SOURCE DOCUMENT:
** start **

When he is finished with his
description of the first stage of her
escape, John warns, “It’ll be dark
soon. We should start thinking about
heading back.”
Nightfall has closed in
around them by the time they reach the
van, and it is well past 10:00 before
the ten Albanians successfully squeeze
themselves into a double room on the
outskirts of Cambridge.
Friday, April 26. The group awakens
warm and dry, but this time there are
various complaints of snoring and feet
stuck in faces. After an instant
breakfast of juice and cold cereal –
compliments of the local supermarket –
they hurriedly pack up for the
ninety-minute drive to Camden.
John Creighton is
passing the torch to a hybrid Harriet
Tubman historical society in this
quaint Eastern Shore town, which is
dripping with colonial history and
rich in Underground Railroad sites.

** end **

GOALS:
1 > In the passage, how long is the drive to Camden?
2 > Copy out the portion of the passage between "Friday, April 26." and "drive to Camden.", inclusive.

SUPPLIED INFORMATION:
** start **

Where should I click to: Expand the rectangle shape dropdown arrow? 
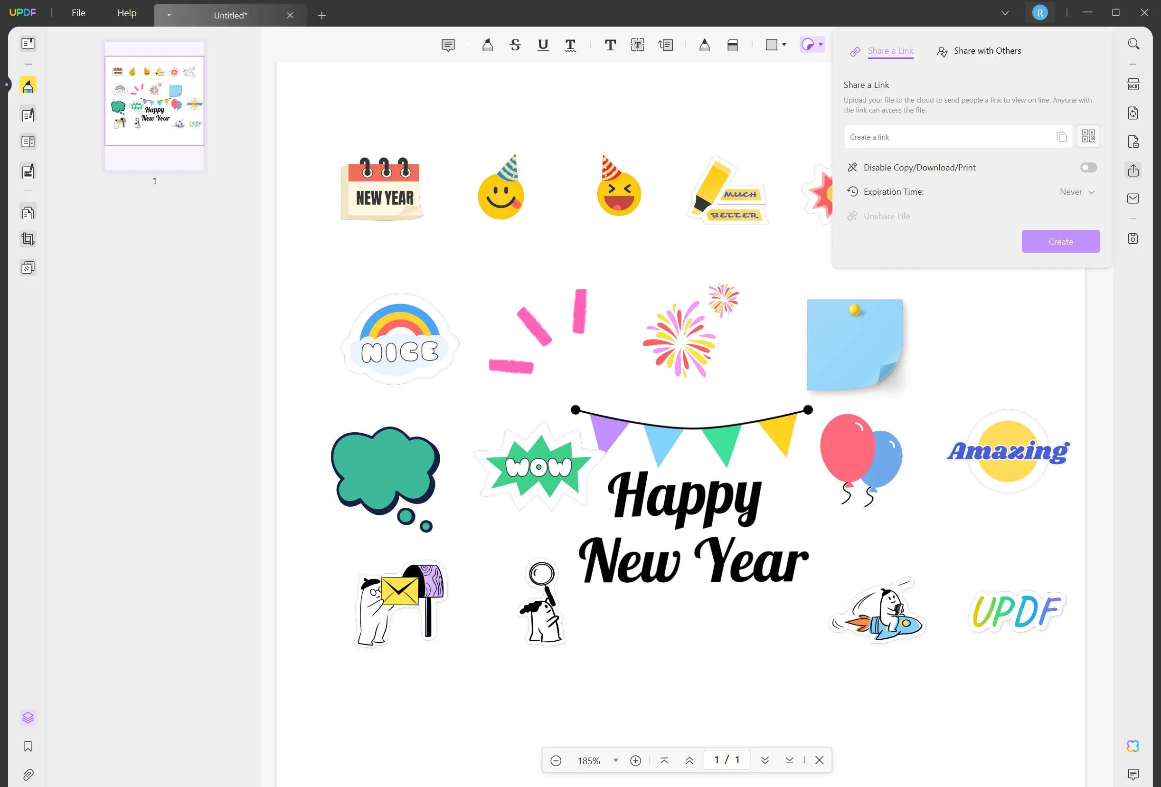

** end **
** start **

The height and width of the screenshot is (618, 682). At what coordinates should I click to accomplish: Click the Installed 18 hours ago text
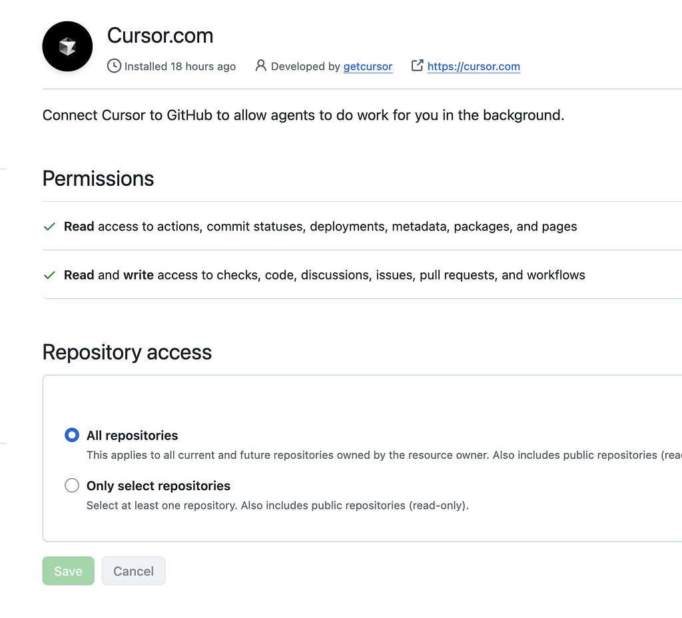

** end **

SOLUTIONS:
1 > Ninety minutes.

2 >
Friday, April 26. The group awakens
warm and dry, but this time there are
various complaints of snoring and feet
stuck in faces. After an instant
breakfast of juice and cold cereal –
compliments of the local supermarket –
they hurriedly pack up for the
ninety-minute drive to Camden.